Parameter feas indicates whether the relation models feasible pairs of values or infeasible one (default is infeasible). Parameters pairs contains the definition of the relation. A list of int[] of size 2 in the first case, a boolean[][] in the second case or as a BinRelation in the last case. Finally parameter ac selects the algorithm for enforcing arc-consistency (default ac = 2001). Supported values for this parameter are :

  1. 3 for AC3 algorithm (searching from scratch for supports on all values)
  2. 4 for AC4 algorithm (maintaining a count of supports for each value)
  3. 2001 for the AC2001 algorithm (maintaining the current support of each value)

The definition of a binary relation based on a predicate can be done by inheriting from the CouplesTest class. Have a look on the following example :

public class MyInequality extends CouplesTest{
public boolean checkCouple(int x, int y) {
return x != y;
}
}

You can then state a constraint as the following :

pb.post(pb.relationPairAC(v1, v2,new MyInequality()));

The complete Problem API allow to easily create binary constraint :

  1. infeasPairAC(IntVar v1, IntVar v2, ArrayList pairs)
  2. feasPairAC(IntVar v1, IntVar v2, ArrayList pairs)
  3. relationPairAC(IntVar v1, IntVar v2, BinRelation binR)
  4. ...

N-Ary Constraints

The situations for binary constraints is extended to the case of relations involving more than two variables, upto a significant difference from the propagation point of view: The propagation engine maintains arc-consistency for binary constraints throughout the solving process, while for n-ary constraints, it uses a weaker propagation mechanism with a forward checking algorithm.

The API for creating such constraints is the following ones:

  1. makeTupleFC(IntVar[] vs, ArrayList tuples, boolean feas)
  2. relationTuple(IntVar[] vs, LargeRelation rela)

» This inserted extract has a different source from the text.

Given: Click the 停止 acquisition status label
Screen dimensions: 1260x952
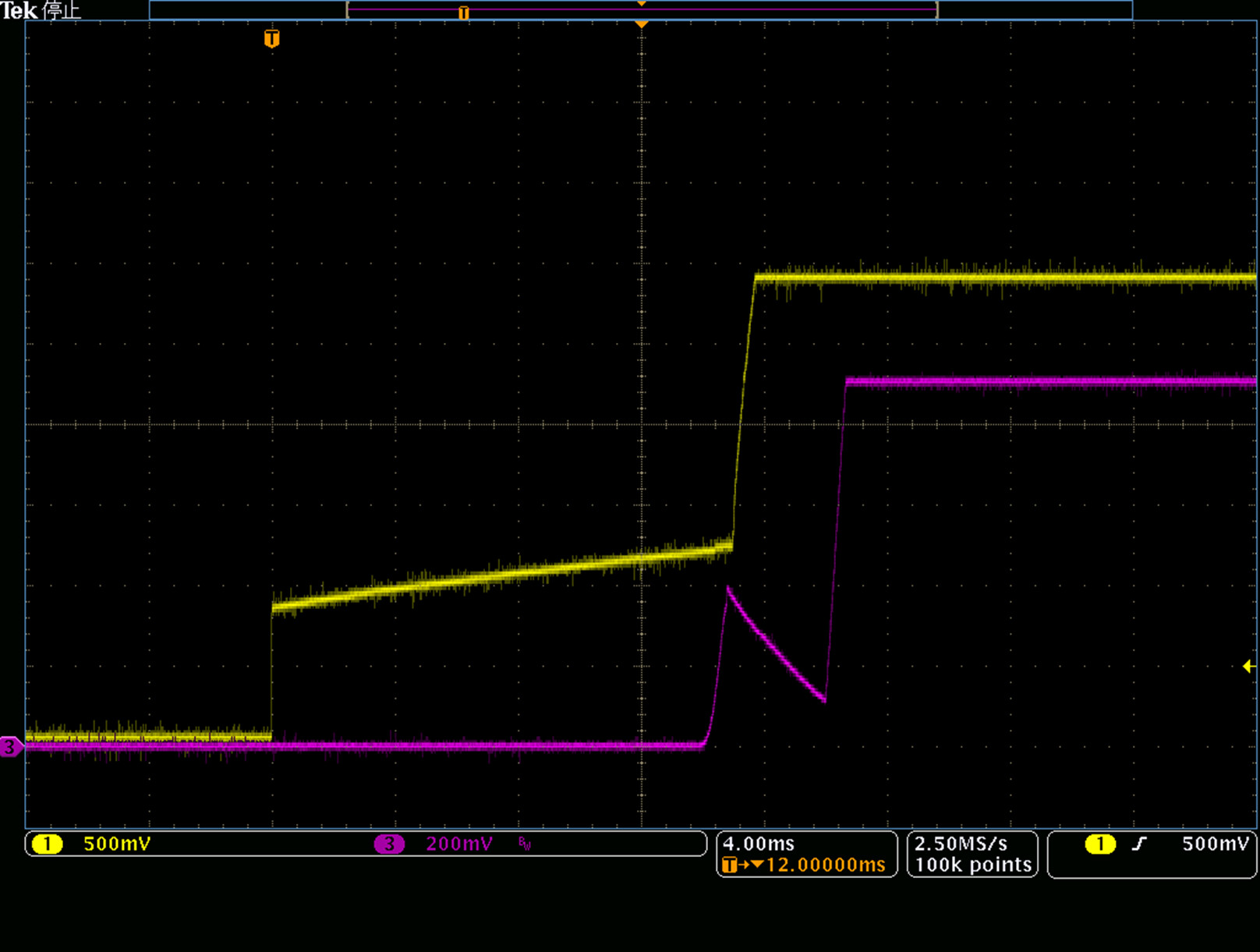Looking at the screenshot, I should tap(62, 10).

Defining a specific n-ary relation without storing the tuples can be done as on the following example :

public class NotAllEqual extends TuplesTest {


public boolean checkTuple(int[] tuple) {
for (int i = 1; i < tuple.length; i++) {
if (tuple[i - 1] != tuple[i]) return true;
}
return false;
}


}

Otherwise, the tuples are given in an ArrayList as int[] table given the compatible/incompatible values. One can then state the constraint to the problem :

pb.post(pb.relationTuple(new IntVar[]{x, y, z}, new NotAllEqual()))

Finally, the structure of the Consistency relations can be seen in more details on the following picture :

Image1

Advanced constraints

Choco includes several global constraints. Those constraints allows to filter efficiently some inconsistant values. For instance, if several variables should be affected to different values, using a global constraint can offer some additionnal filtering rules (for instance a should be in [1,4], b in [1,4], c in [3,4] and d in [3,4], then one can deduce that a and b cannot be instantiated to 3 or 4; such rule cannot be infered by simple binary constraints).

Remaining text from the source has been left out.